=== Given task ===
Find each line in the entries below that contains the string "height", and copy those lines in full.

=== Entries for locating displayed items ===
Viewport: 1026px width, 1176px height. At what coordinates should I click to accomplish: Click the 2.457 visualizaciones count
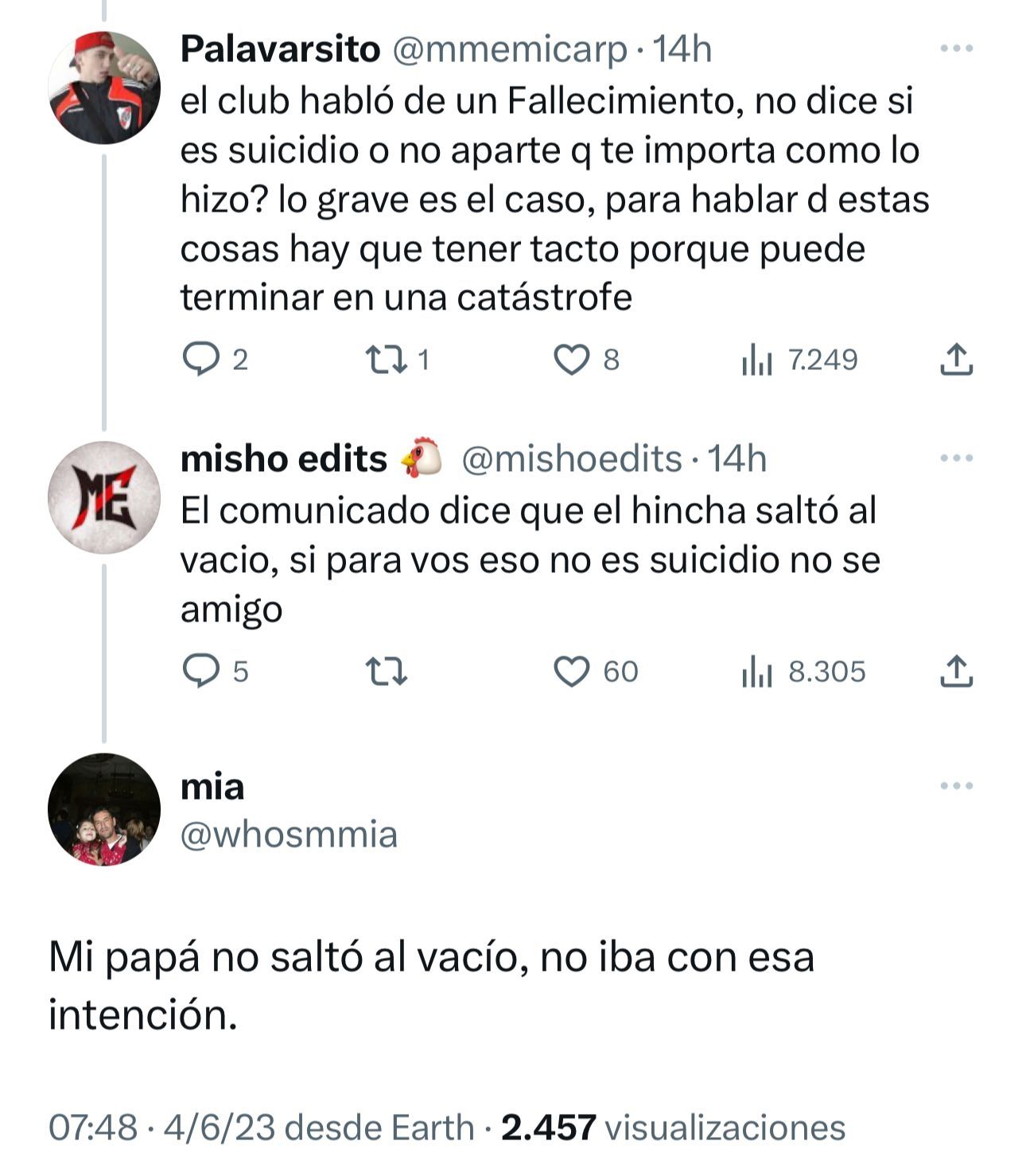pos(672,1127)
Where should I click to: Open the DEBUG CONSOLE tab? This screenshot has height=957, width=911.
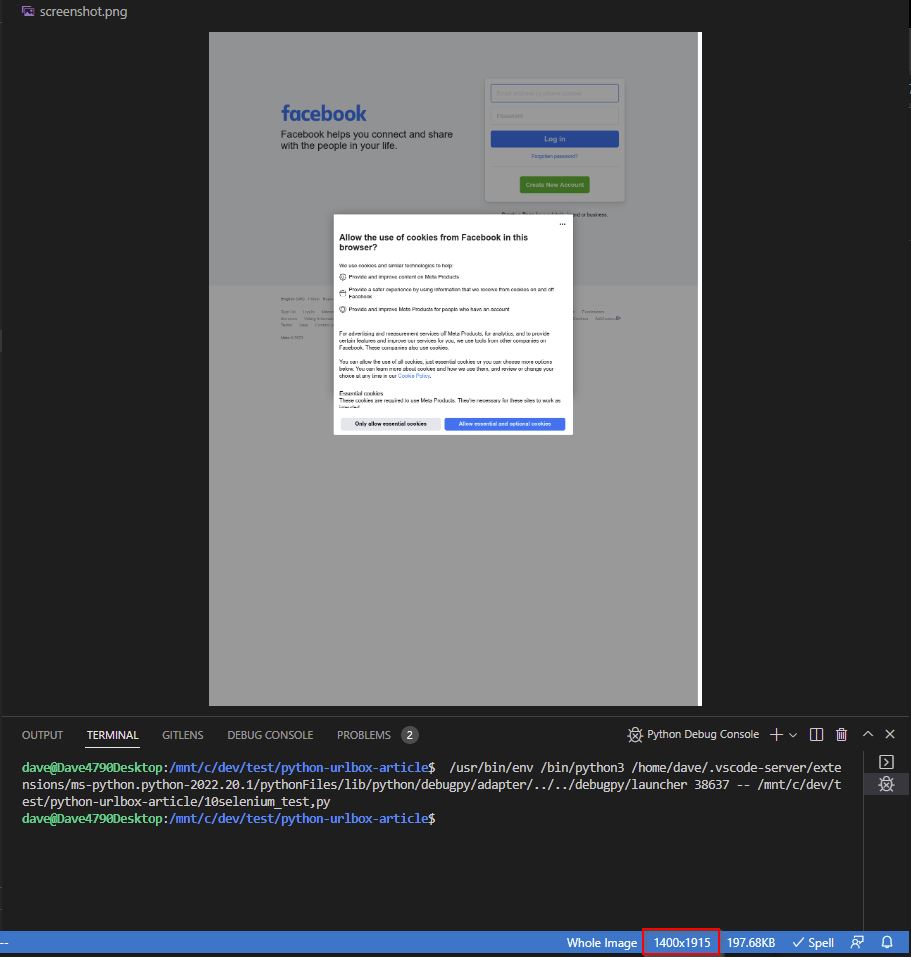click(270, 735)
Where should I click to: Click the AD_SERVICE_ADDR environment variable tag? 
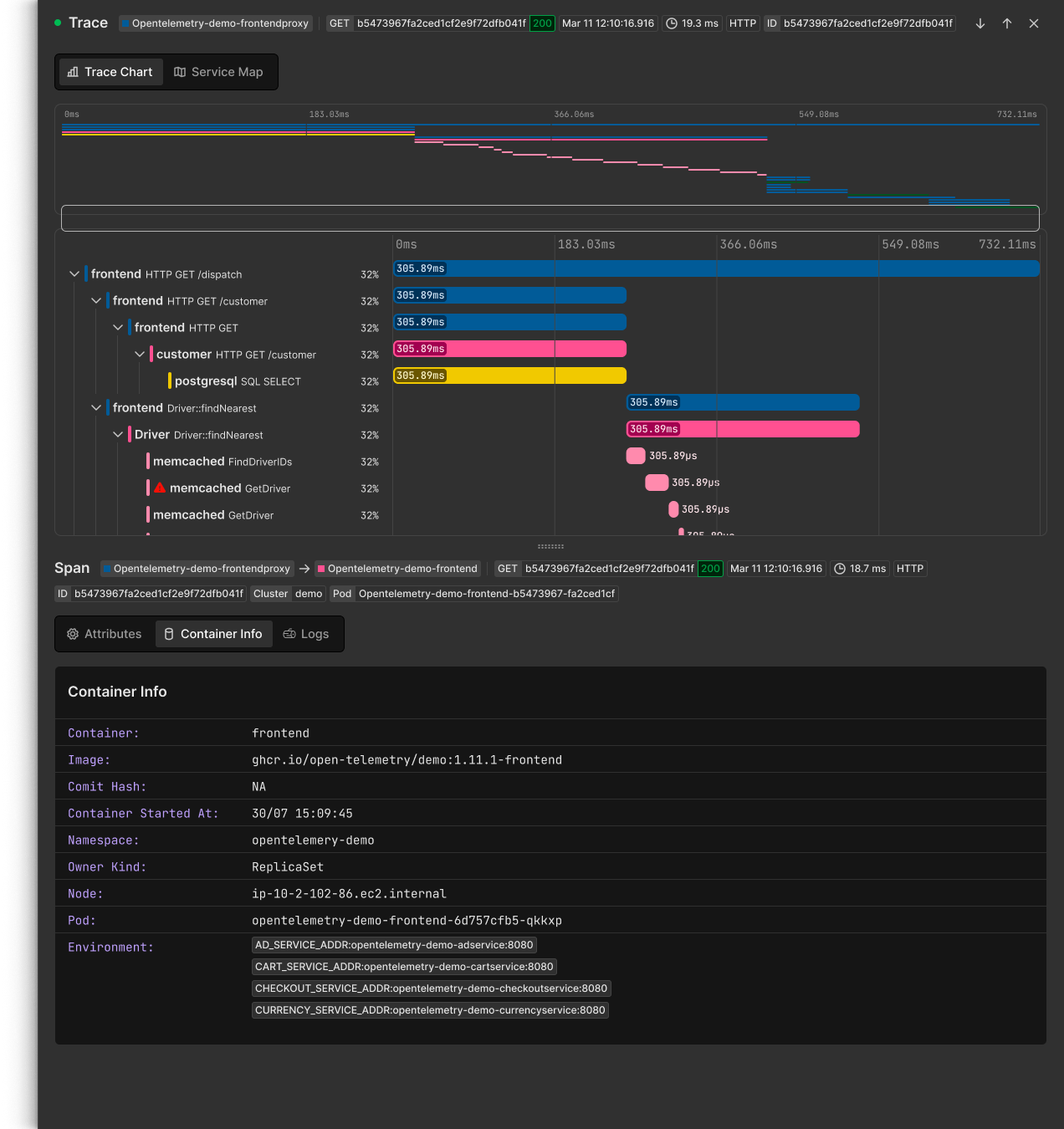394,945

=== Solution to the exercise ===
Viewport: 1026px width, 1176px height. At what coordinates should I click to accomplish: Click the 2.457 visualizaciones count
Where should I click to: Open the DEBUG CONSOLE tab? This screenshot has height=957, width=911.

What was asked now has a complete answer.